Write out word for word the part of the data that opens with its first line and closes with the line containing "click(706, 194)", including both of those lines. Leave the pictures out of your answer.

Record extracts:
+++
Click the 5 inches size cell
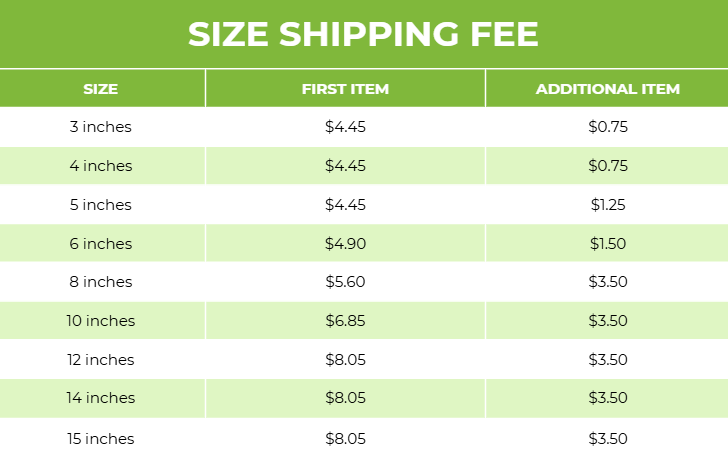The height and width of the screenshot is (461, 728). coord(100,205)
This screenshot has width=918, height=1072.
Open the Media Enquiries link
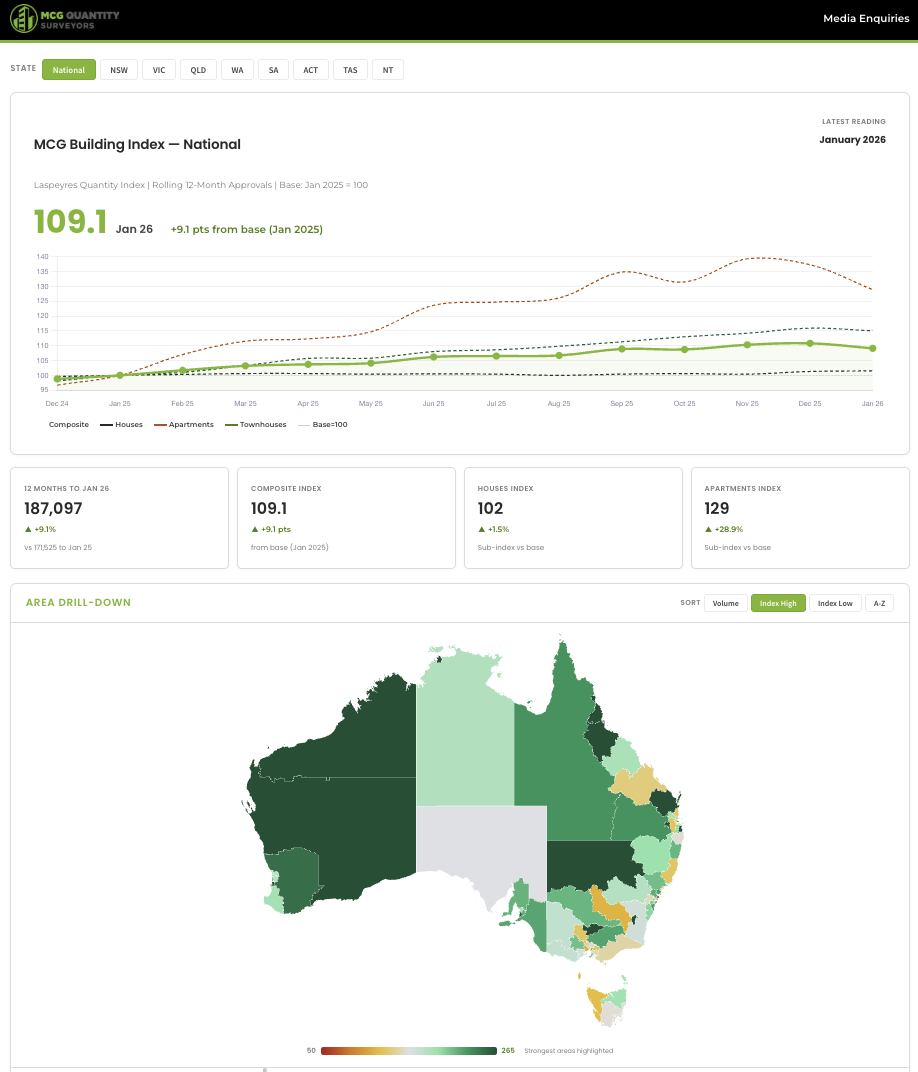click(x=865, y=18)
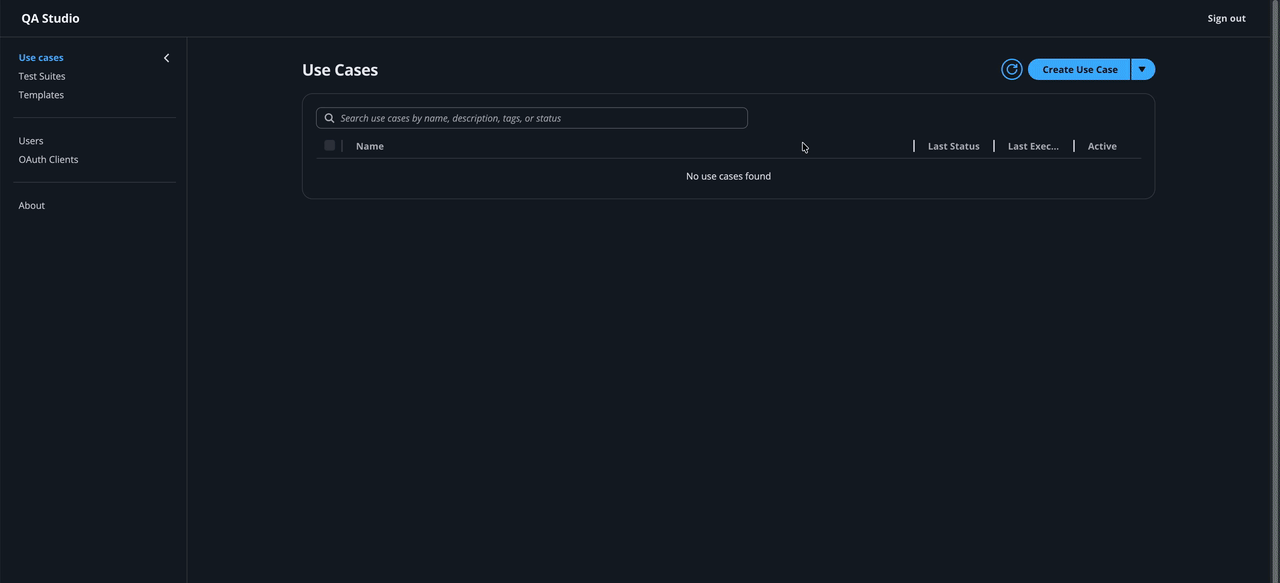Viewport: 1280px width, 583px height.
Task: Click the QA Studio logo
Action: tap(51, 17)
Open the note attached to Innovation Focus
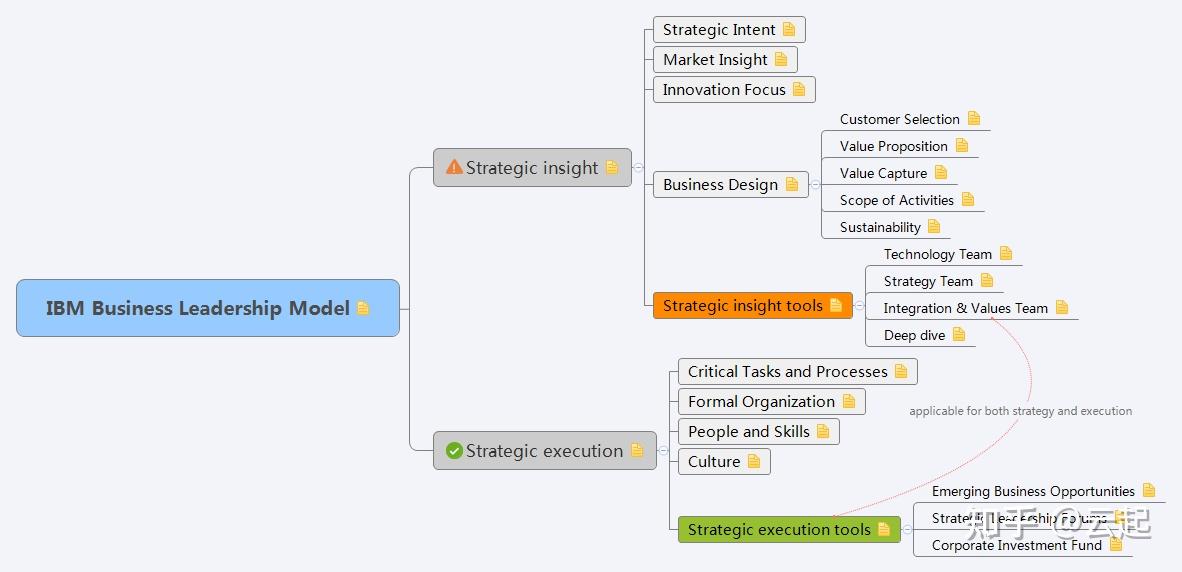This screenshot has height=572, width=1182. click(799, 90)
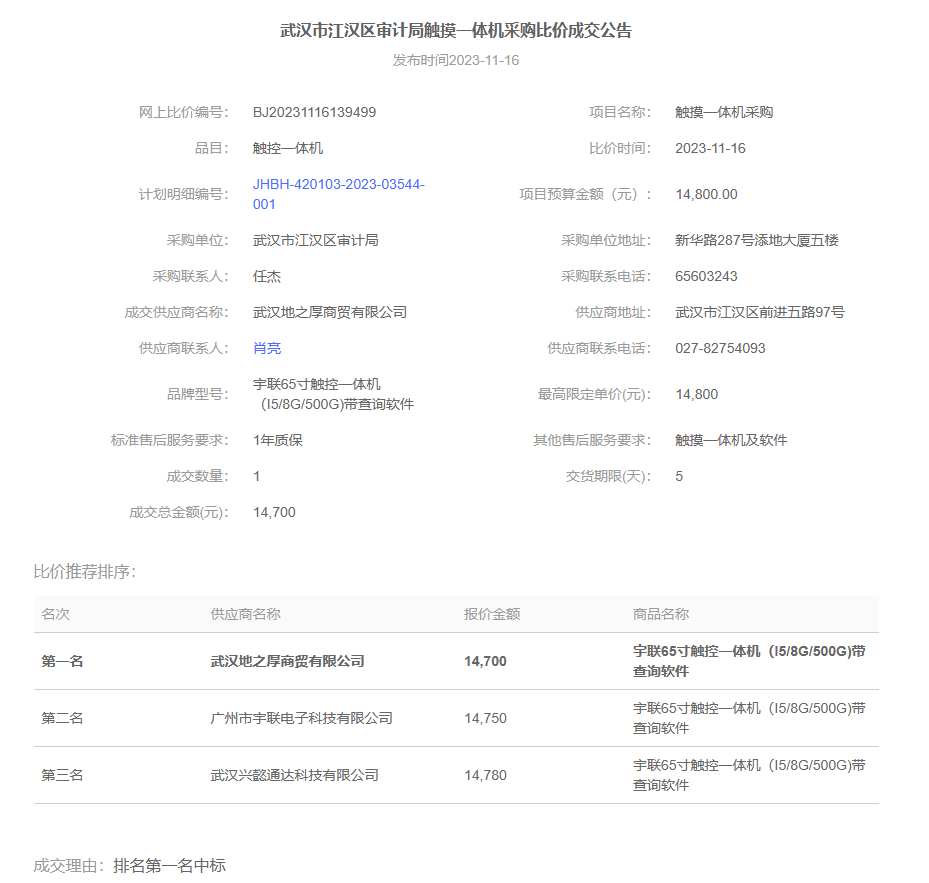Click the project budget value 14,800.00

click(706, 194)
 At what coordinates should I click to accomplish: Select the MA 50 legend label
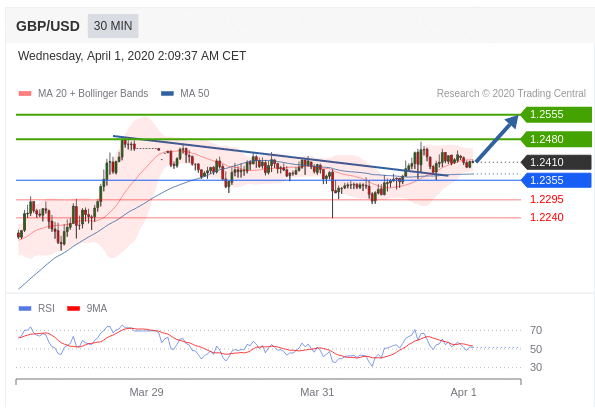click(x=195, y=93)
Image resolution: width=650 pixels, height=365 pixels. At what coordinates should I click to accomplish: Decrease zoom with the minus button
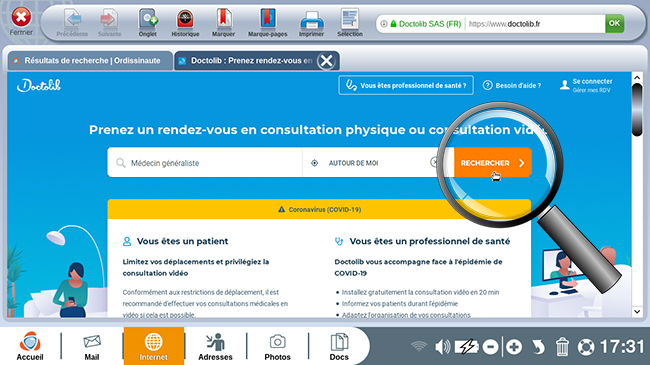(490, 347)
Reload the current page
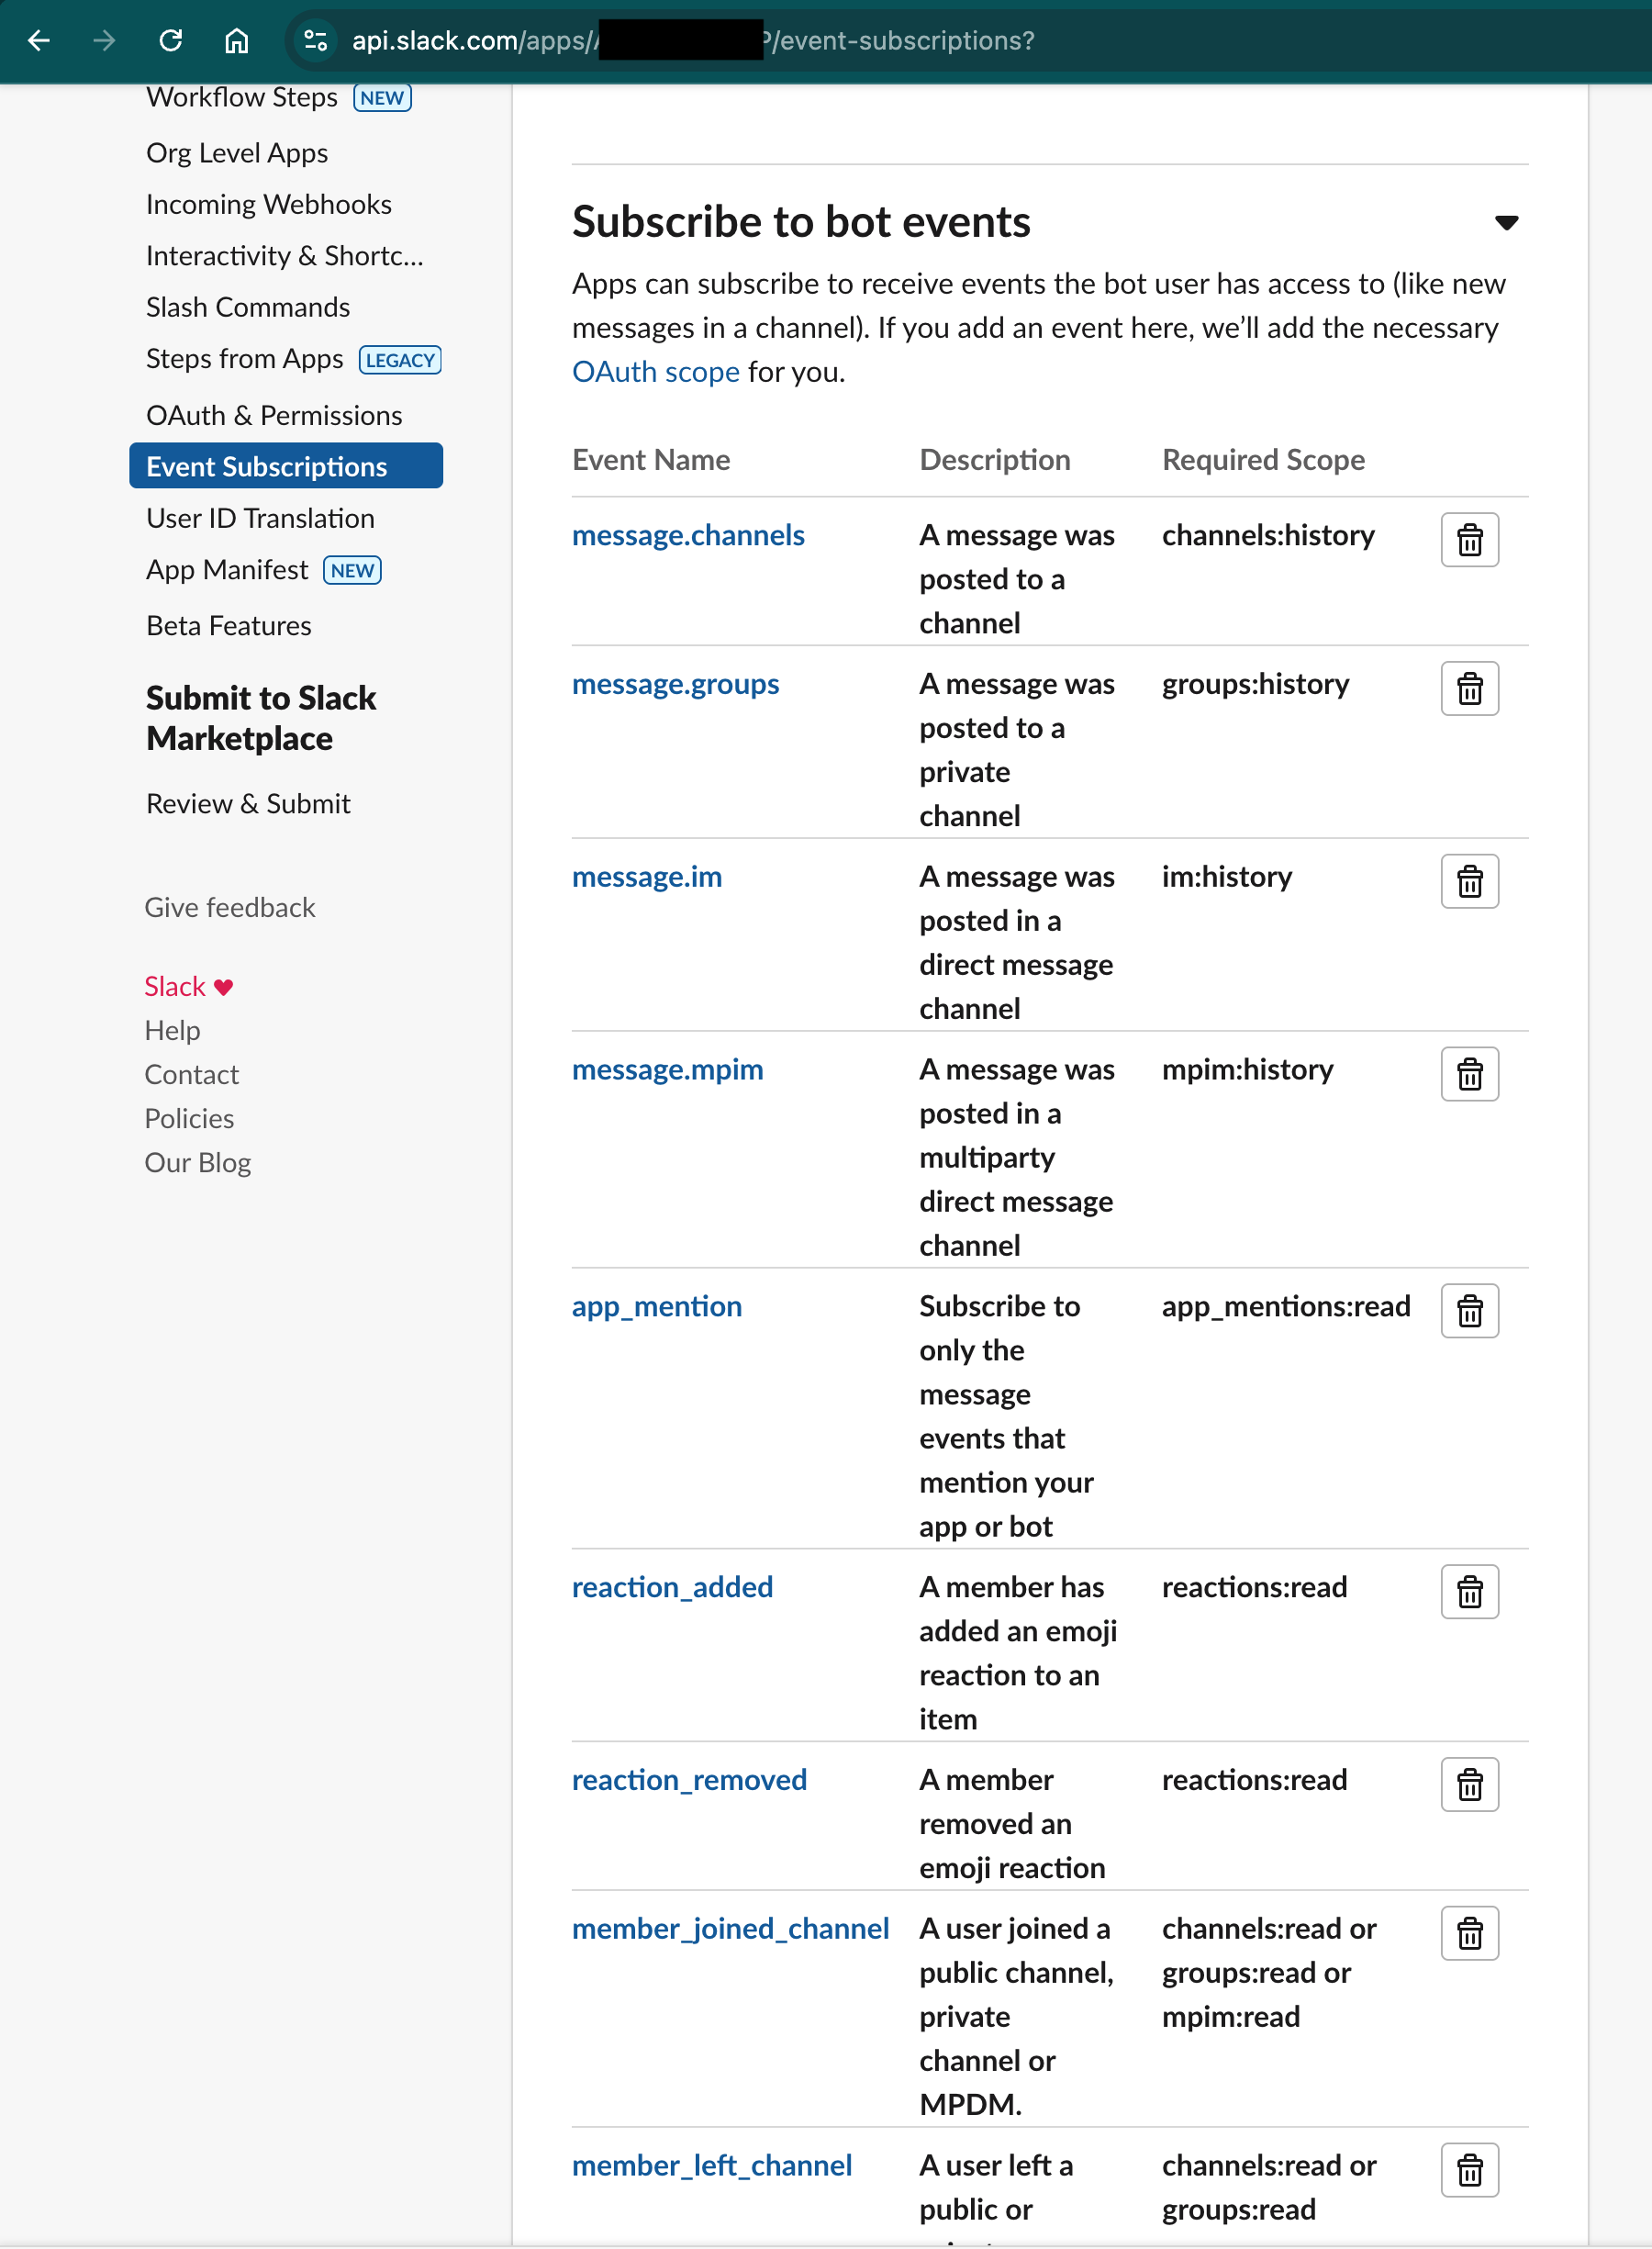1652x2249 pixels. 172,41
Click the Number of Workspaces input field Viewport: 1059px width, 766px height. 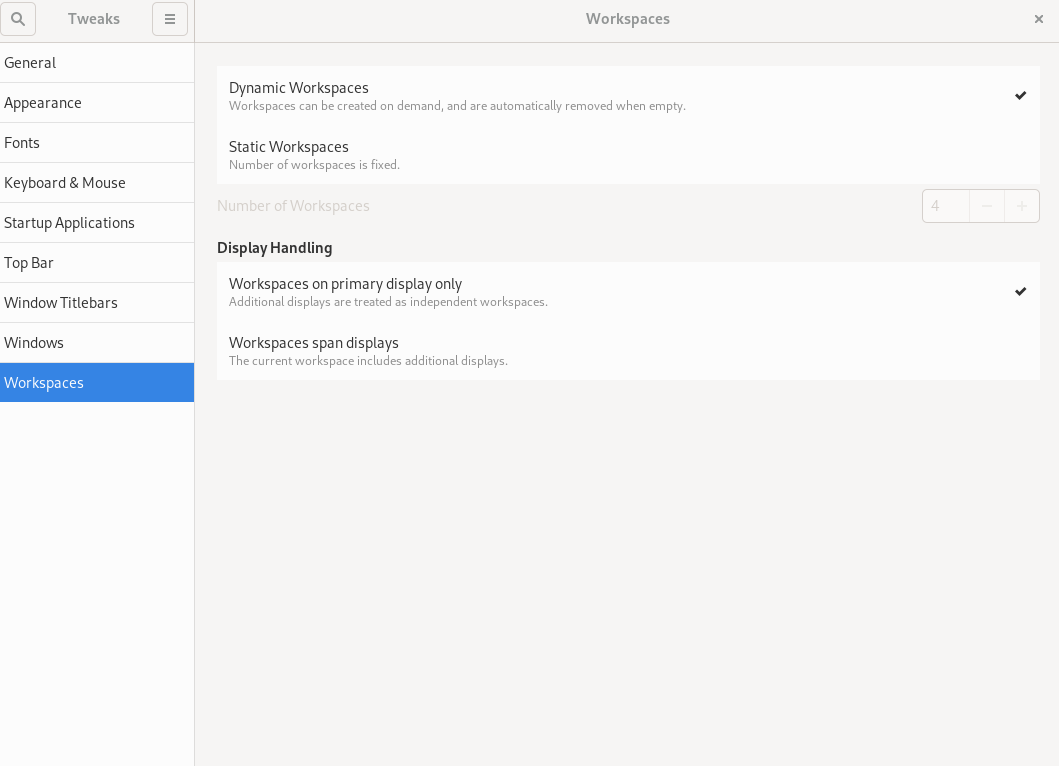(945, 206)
+++
Result below:
Click the 5 inches size cell
The height and width of the screenshot is (461, 728). coord(100,205)
This screenshot has width=918, height=1072.
Open the Media Enquiries link
click(x=865, y=18)
Viewport: 1280px width, 583px height.
Task: Click the QA Studio logo
Action: tap(51, 17)
Open the note attached to Innovation Focus
This screenshot has height=572, width=1182. click(799, 90)
Click the project budget value 14,800.00

click(706, 194)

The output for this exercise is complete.